8. Transferred epithet: It is used in the line “Washed their terribly transient feet.” ‘Terribly transient feet’ here actually means that Human life itself is temporary not the feet. When the adjective for one noun like life is transferred to another noun like feet, it is called transferred epithet. 

In this line, the adjective “terribly” is transferred from the feet, which are not inherently capable of being “terrible,” to the transience of the moment being described. The feet are actually quite ordinary, but the fleeting nature of the moment is what makes it “terrible” or awe-inspiring.

9. Enjambment: The poem uses enjambment, where a sentence or phrase runs over into the next line without punctuation, creating a sense of continuity and fluidity. This technique is used throughout the poem, for instance, in the lines “All three stood still to smile through their hair/ At the uncle with the camera.”

10. Repetition: The poem uses repetition to create a sense of rhythm and emphasis. The phrase “and look how they” is repeated twice, emphasizing the mother’s laughter and the passage of time.

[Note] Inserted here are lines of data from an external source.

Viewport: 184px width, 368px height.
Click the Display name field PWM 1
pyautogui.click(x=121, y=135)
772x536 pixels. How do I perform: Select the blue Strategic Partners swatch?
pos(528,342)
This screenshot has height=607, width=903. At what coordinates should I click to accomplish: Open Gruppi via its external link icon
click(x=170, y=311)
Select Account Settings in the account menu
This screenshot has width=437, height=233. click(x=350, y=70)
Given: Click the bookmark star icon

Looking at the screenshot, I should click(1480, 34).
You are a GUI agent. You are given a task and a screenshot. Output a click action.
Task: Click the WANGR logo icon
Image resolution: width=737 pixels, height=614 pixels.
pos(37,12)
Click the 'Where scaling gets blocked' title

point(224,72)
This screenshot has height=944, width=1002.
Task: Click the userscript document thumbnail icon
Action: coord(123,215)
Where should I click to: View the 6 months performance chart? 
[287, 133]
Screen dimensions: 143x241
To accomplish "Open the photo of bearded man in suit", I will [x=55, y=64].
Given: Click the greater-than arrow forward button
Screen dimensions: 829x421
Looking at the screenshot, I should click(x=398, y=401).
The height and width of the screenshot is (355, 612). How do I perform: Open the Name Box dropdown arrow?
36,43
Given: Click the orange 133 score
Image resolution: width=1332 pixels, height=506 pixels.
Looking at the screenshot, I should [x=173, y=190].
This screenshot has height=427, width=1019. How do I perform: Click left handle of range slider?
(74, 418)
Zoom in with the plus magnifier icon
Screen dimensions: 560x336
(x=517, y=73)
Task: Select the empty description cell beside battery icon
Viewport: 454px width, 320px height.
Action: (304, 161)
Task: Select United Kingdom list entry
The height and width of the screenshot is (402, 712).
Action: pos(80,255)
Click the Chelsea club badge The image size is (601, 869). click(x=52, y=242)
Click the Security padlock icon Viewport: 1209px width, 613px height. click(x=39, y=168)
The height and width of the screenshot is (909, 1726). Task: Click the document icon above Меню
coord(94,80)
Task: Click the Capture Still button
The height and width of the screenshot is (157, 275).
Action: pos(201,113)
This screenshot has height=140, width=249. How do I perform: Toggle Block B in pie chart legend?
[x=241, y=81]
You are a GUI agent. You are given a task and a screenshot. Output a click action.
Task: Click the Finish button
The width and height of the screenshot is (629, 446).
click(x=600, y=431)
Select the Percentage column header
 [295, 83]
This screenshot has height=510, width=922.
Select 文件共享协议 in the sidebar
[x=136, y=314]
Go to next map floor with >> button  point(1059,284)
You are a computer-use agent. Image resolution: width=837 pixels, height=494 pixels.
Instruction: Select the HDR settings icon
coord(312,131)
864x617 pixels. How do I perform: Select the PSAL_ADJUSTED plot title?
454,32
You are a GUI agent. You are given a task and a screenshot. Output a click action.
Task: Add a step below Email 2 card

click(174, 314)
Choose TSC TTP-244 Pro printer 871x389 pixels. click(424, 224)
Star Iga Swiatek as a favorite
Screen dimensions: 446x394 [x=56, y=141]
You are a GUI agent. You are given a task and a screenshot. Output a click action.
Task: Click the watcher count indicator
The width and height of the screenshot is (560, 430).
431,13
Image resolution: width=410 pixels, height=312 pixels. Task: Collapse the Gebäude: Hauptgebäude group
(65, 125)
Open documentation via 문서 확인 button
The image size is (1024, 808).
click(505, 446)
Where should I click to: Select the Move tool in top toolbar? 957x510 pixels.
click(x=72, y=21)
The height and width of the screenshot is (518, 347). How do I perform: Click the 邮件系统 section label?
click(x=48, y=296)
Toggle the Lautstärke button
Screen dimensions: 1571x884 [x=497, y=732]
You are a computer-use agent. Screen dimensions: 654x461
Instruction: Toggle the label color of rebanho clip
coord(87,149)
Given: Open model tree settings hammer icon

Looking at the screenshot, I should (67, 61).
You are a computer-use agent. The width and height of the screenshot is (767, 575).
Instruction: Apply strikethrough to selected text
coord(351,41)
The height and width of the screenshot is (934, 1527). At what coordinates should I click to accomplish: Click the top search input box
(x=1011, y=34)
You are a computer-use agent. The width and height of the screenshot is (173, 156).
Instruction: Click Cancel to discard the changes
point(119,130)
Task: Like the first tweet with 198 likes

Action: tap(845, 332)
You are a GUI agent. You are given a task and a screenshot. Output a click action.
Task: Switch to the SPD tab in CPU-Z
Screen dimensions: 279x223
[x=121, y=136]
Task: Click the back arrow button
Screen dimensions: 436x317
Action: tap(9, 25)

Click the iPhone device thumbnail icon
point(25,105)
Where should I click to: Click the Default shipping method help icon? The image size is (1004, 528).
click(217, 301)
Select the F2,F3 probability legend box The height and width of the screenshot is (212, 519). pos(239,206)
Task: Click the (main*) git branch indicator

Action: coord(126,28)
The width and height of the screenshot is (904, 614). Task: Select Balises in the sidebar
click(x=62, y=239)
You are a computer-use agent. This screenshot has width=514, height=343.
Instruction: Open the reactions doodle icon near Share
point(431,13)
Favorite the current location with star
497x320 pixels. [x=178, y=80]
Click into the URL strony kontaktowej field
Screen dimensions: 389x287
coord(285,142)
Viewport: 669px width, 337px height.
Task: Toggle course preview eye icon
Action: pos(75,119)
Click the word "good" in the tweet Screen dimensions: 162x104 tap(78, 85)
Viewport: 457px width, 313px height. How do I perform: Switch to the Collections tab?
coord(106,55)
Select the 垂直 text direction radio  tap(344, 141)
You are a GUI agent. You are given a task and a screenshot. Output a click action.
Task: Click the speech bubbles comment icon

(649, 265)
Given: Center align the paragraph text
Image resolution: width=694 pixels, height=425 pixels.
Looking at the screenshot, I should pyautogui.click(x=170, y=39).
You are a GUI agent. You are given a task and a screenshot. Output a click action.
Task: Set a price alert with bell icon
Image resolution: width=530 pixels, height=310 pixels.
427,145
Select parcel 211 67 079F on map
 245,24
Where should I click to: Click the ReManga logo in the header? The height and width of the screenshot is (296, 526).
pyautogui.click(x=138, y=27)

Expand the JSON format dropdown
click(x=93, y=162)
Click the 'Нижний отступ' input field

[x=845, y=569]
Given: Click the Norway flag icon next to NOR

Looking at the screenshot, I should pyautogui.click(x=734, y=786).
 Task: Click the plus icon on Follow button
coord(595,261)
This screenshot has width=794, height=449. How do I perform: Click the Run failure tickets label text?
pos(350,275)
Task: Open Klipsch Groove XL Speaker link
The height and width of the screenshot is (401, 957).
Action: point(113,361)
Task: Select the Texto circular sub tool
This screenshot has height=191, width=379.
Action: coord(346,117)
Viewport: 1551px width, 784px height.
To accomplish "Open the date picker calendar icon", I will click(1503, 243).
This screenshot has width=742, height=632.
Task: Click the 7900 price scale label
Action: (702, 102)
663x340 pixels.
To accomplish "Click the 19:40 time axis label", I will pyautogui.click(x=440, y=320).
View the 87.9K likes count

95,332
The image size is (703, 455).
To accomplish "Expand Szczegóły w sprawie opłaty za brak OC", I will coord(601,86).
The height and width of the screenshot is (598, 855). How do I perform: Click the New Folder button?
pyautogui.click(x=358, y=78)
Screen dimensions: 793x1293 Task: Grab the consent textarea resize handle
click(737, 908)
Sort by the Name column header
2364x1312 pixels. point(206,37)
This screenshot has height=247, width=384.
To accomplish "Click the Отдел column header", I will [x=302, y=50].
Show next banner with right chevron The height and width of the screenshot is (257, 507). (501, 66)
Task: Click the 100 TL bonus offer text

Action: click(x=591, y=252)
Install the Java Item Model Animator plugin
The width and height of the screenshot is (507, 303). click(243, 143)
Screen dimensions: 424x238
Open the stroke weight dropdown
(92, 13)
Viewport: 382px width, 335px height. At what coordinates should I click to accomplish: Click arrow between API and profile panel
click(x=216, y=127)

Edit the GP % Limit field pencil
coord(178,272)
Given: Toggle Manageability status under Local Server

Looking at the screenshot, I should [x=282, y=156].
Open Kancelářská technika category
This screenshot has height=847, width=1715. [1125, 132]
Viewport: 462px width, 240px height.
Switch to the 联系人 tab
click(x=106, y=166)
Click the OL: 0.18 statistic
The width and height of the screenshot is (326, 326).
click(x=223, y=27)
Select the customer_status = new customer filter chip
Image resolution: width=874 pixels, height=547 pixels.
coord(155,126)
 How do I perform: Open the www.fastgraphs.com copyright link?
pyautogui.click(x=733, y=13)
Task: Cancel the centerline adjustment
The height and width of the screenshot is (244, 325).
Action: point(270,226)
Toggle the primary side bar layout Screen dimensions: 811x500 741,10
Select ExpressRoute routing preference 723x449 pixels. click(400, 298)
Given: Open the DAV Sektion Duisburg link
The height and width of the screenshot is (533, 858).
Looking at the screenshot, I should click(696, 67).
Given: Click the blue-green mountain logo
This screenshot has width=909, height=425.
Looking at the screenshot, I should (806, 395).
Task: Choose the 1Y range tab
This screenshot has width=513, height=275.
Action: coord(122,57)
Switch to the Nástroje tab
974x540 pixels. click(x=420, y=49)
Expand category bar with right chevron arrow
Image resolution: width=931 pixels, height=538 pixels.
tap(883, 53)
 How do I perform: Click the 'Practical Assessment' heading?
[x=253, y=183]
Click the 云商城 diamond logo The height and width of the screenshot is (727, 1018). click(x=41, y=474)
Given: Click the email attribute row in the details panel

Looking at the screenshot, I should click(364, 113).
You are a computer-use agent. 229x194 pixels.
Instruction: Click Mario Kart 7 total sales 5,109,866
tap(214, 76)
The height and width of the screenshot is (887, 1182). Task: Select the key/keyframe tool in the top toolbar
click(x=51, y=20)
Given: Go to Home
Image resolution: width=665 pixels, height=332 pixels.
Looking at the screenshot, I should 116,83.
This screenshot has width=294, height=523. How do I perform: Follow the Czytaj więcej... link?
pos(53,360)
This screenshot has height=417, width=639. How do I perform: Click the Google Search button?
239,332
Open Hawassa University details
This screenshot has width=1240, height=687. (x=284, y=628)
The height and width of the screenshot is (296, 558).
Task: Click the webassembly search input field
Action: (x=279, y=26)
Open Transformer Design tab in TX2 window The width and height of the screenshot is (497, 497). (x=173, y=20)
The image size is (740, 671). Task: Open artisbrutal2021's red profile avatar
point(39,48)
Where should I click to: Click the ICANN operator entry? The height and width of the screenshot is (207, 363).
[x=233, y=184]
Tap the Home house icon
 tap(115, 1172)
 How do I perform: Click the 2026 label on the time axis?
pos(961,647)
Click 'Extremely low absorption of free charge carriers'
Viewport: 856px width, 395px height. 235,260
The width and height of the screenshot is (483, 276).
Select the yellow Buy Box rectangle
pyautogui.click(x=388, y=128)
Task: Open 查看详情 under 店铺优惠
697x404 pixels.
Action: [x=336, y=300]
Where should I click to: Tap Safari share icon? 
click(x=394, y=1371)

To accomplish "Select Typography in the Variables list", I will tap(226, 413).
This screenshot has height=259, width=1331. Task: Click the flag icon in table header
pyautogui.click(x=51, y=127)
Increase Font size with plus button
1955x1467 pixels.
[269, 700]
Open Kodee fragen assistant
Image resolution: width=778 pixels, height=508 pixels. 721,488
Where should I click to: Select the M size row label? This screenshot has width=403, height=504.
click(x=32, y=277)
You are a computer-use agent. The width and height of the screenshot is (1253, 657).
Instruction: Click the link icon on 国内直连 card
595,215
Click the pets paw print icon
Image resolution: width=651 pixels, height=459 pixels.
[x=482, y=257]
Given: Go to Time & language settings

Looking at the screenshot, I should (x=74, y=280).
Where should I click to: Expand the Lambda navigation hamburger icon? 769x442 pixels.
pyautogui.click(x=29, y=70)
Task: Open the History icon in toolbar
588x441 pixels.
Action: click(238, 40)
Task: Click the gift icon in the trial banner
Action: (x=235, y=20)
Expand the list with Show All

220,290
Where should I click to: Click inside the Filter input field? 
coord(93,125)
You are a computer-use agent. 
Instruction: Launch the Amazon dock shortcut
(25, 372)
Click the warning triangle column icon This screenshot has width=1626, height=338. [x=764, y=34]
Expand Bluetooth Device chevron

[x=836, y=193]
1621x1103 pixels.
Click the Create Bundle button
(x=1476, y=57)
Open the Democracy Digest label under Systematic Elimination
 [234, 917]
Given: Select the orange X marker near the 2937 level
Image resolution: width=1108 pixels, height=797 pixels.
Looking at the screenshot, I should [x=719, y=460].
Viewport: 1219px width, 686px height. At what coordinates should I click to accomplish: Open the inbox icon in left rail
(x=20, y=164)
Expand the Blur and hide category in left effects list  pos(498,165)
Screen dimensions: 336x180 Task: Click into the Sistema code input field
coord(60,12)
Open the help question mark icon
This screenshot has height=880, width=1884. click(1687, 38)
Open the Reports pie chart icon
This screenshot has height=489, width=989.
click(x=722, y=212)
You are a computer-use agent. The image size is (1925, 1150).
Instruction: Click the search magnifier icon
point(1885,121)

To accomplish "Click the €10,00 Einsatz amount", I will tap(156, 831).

11. Oxymoron: The oxymoron device used in the phrase “laboured ease.” The phrase combines two contradictory terms (labour and ease), suggesting that while laughter may seem effortless, it is also strained and forced due to the weight of loss and grief. ‘Laboured’ and ‘easy’ are opposite words describing the same entity ‘loss’.

Overall, these poetic devices work together to create a melancholic tone and convey the theme of the passage of time, loss, the inevitability of death, and to capture the bittersweet nostalgia that accompanies memories of the past.